Para ultrapassar esta aparente contradição é preciso elevar-se acima de todos esses julgamentos aparentes até o nível do julgamento supremo universal, o julgamento absoluto e único do monismo formado pelos opostos complementares.
Só os que percebem os dois lados das coisas podem abarcar todo o antagonismo e o transformar em complementaridade, todos os que têm alguma coisa contra neste mundo são agônicos, jamais terão paz. A paz é outro nome que temos para dizer harmonia, saúde perfeita, felicidade eterna, liberdade infinita e justiça divina.
Todas as civilizações conhecem o Kora, sobre nomes diversos essa lei de equilíbrio é conhecida de todos. Uns a chamam de “positivo-negativo, outros de Yin-yang” e assim por diante. Até mesmo utilizam este conhecimento para manipular a energia da matéria, mas poucos a aplicam para manter o equilíbrio da vida.

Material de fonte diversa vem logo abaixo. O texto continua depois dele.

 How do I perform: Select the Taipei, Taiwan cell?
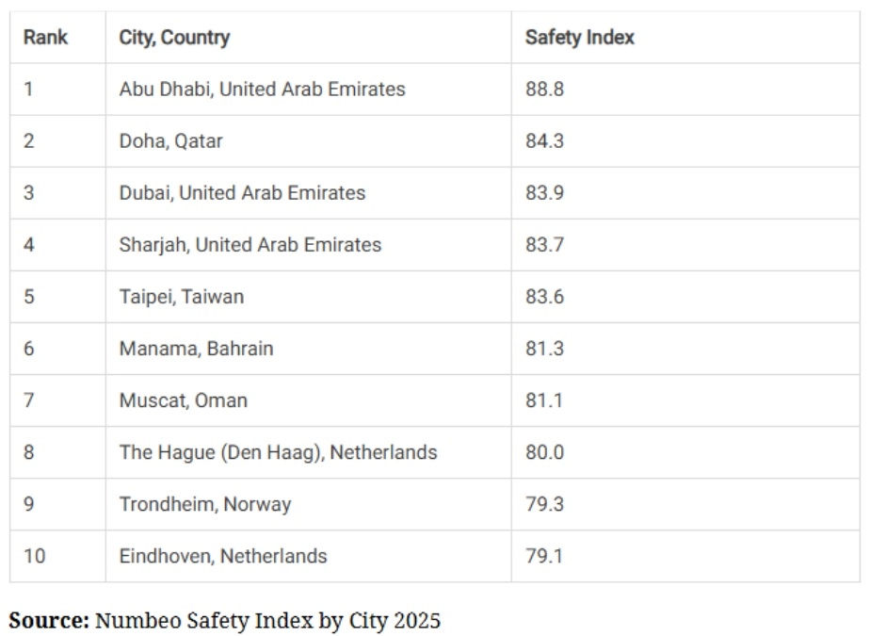309,297
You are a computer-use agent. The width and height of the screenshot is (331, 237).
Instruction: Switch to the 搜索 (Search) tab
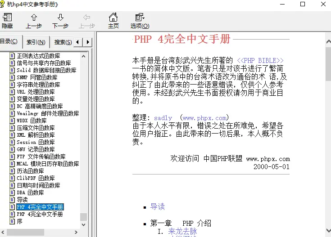63,42
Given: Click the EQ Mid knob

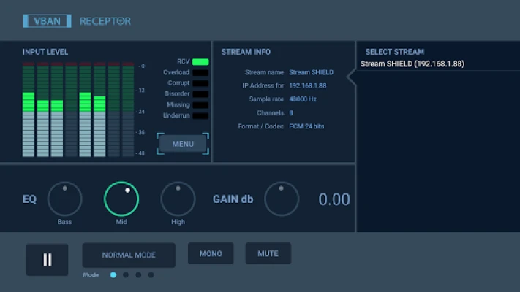Looking at the screenshot, I should [121, 199].
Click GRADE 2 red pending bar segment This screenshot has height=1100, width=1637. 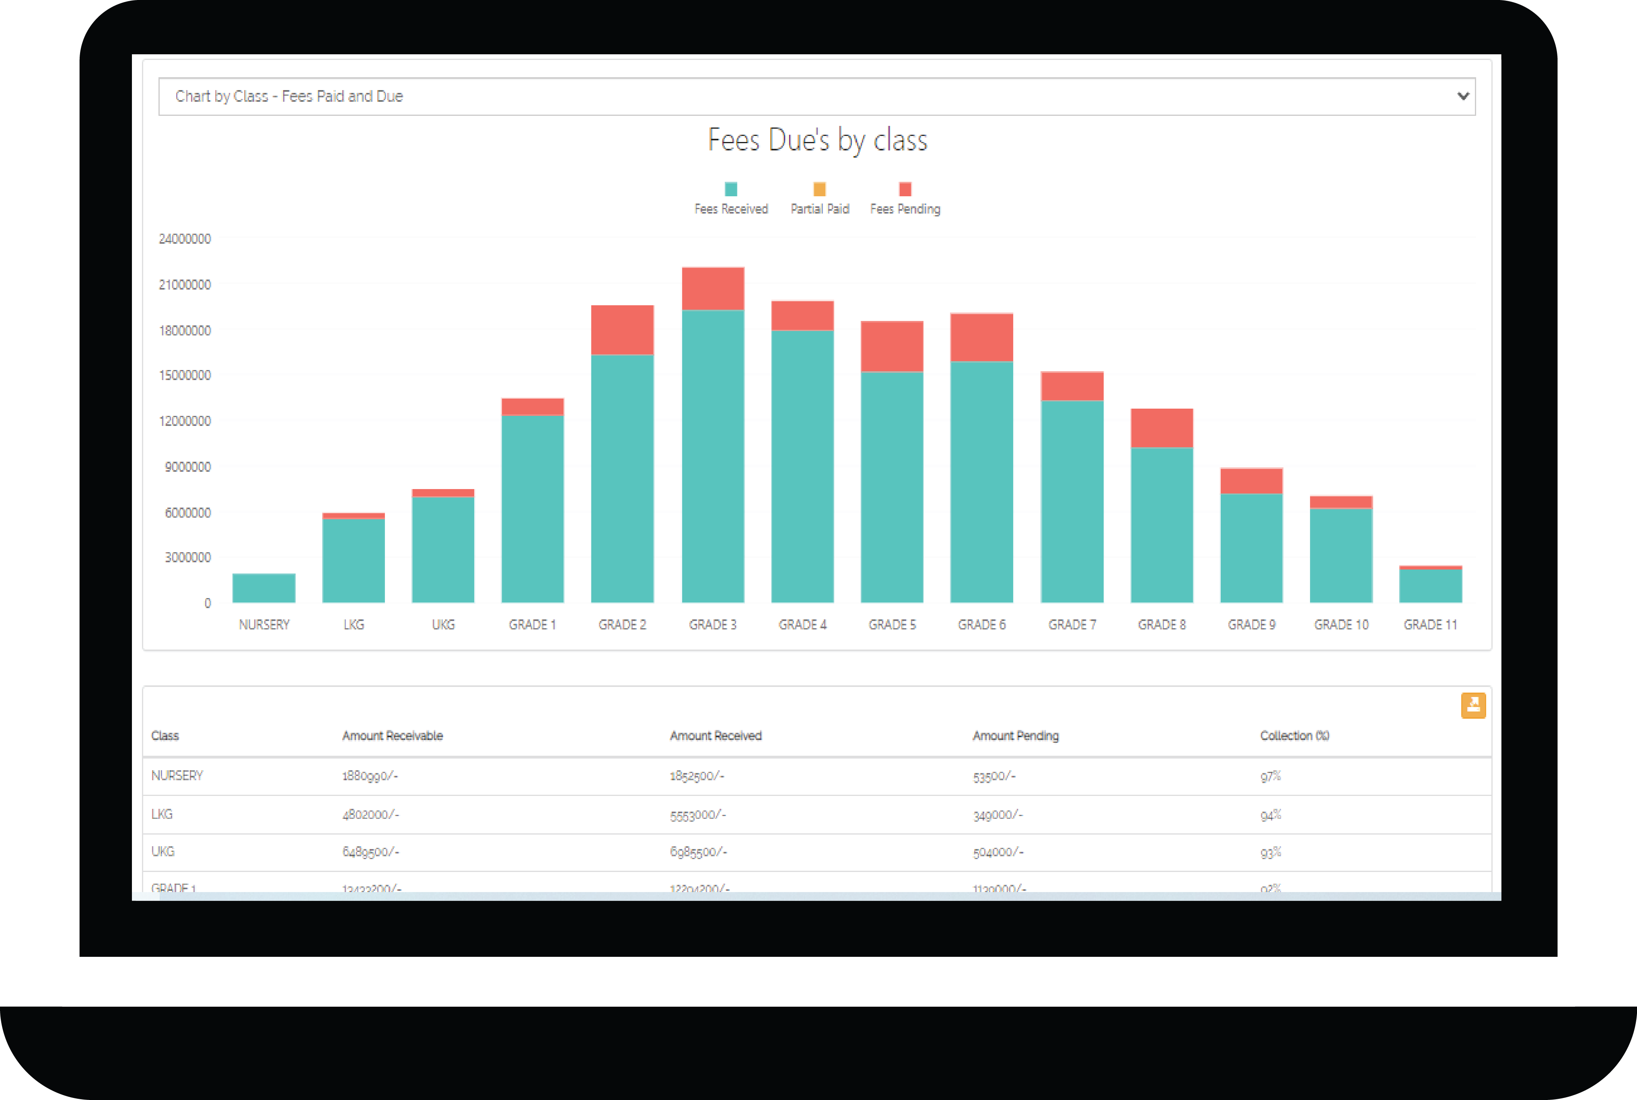click(x=622, y=330)
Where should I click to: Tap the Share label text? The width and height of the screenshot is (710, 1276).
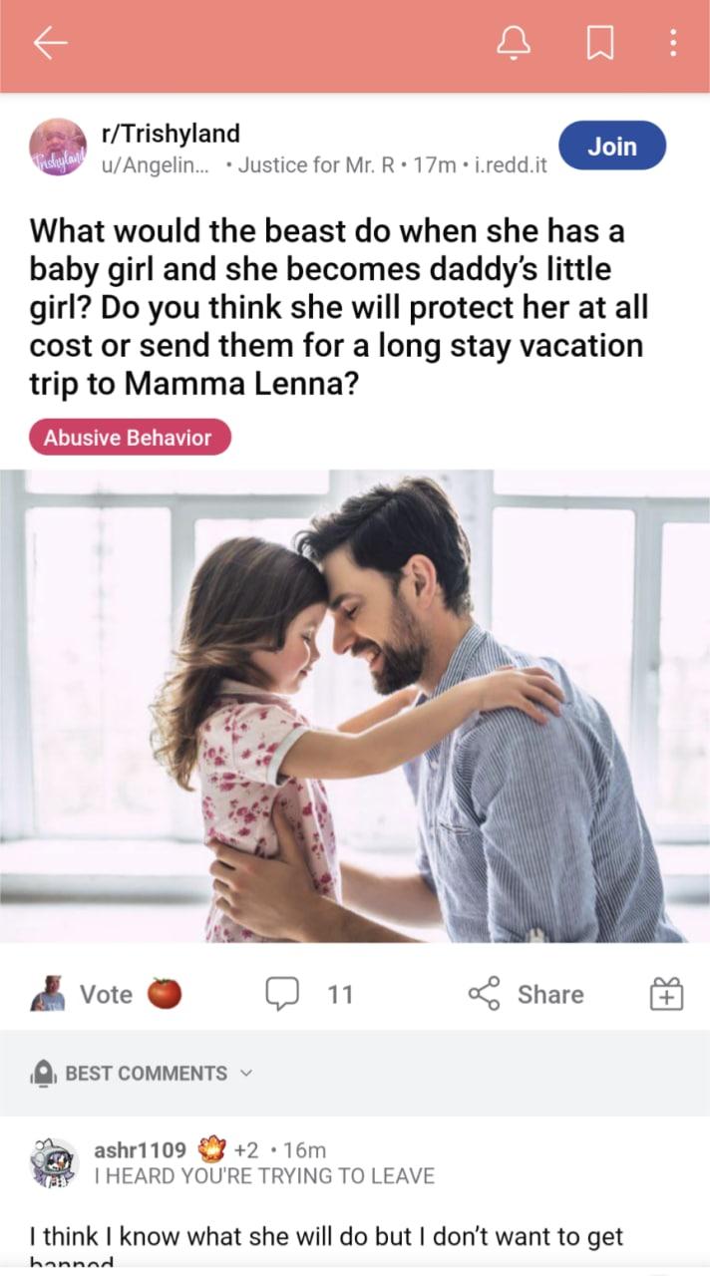[x=550, y=994]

Nesta caminhada tivemos o céu e o inferno disponível para cada um, ou seja, a face e o verso. Quem não conseguiu manter o foco na unidade (uni), certamente viveu o inverso (verso). Por outro lado, a existência sempre estará nos oferecendo novas oportunidades, ou seja, quem não aprendeu nestas circunstâncias propícias, terá a oportunidade de revisar, de reciclar a sua vida em outro momento. Kwaray nosso pai-mãe sempre estará brilhando mesmo sobre as nuvens mais espessas da tempestade, esperando pela nossa bonança, para a realização de nossa felicidade.